Expressivity Constraints: Additivity or monotonicity imposed by mixing networks (e.g., QMIX) limit the class of joint value functions that can be represented, potentially missing some cooperative behaviors (Marchesini et al., 2021, Leroy et al., 2022).

Partial Observability: Critics/mixers must condition on equivalent information as agents use for decision-making to avoid bias, especially in partially observable settings (Amato, 2024, Amato, 2024).

Communication Assumptions: CTDE does not require communication at execution; any such messaging is only present in some enhanced training paradigms (e.g., CADP attention or communication-aware GNN modules), and pruning/removal assures decentralization in deployed policies (Zhou et al., 2023, Fan et al., 17 Mar 2026).

Scalability: The size and structure of centralized critics present practical limits; scalable variants (local aggregation, regional partitioning) address this for networks of tens to hundreds of agents (Yazdani et al., 4 Dec 2025, Lv et al., 2024).

Application Domains: CTDE has been validated across StarCraft Multi-Agent Challenge, Google Research Football, dynamic channel allocation in wireless networks, EV charging, large-scale infrastructure management, adaptive traffic-signal control, and distributed multi-robot and UAV swarm tasks (Zhao et al., 2022, Shojaeighadikolaei et al., 2023, Saifullah et al., 2024, Lv et al., 2024, Yazdani et al., 4 Dec 2025, Fan et al., 17 Mar 2026, Cohen et al., 2024).

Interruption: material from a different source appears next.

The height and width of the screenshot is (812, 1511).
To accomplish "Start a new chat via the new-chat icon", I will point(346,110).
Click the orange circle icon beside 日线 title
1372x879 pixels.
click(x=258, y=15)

7. Research Directions and Advanced Algorithmic Variants

CTDE has catalyzed architectural innovation:

MAGPO integrates a centralized auto-regressive joint policy (“guider”) with explicit KL projection to decentralized learners, ensuring theoretical monotonic policy improvement and state-of-the-art performance, bridging the gap between CTDE and fully centralized methods (Li et al., 24 Jul 2025).
Epigraph-Form CTDE (Def-MARL): Formulates multi-robot safety-critical CMDPs using an epigraph transformation to enable distributed solution of global constraints under CTDE, provably preserving centralized-optimality (Zhang et al., 21 Apr 2025).
Hybrid Approaches: Semi-centralized, region-based CTDE, communication-aware partial message passing with neural attention, and personalized global feature distillation extend CTDE’s flexibility and empirical reach (Yazdani et al., 4 Dec 2025, Chen et al., 2022, Fan et al., 17 Mar 2026).

Empirical and theoretical advances continue to refine the CTDE toolkit, producing more expressive and robust decentralized multi-agent solutions leveraging the strengths of centralized learning infrastructures.

In summary, CTDE is the cornerstone paradigm for scalable cooperative MARL: it resolves the trade-offs between centralized coordination and decentralized autonomy via staged information architectures, enables expressive and robust value function learning, and provides a generic substrate for state-of-the-art agent design in high-stakes, multi-agent systems (Amato, 2024, Amato, 2024, Zhao et al., 2022, Chen et al., 2022, Li et al., 24 Jul 2025).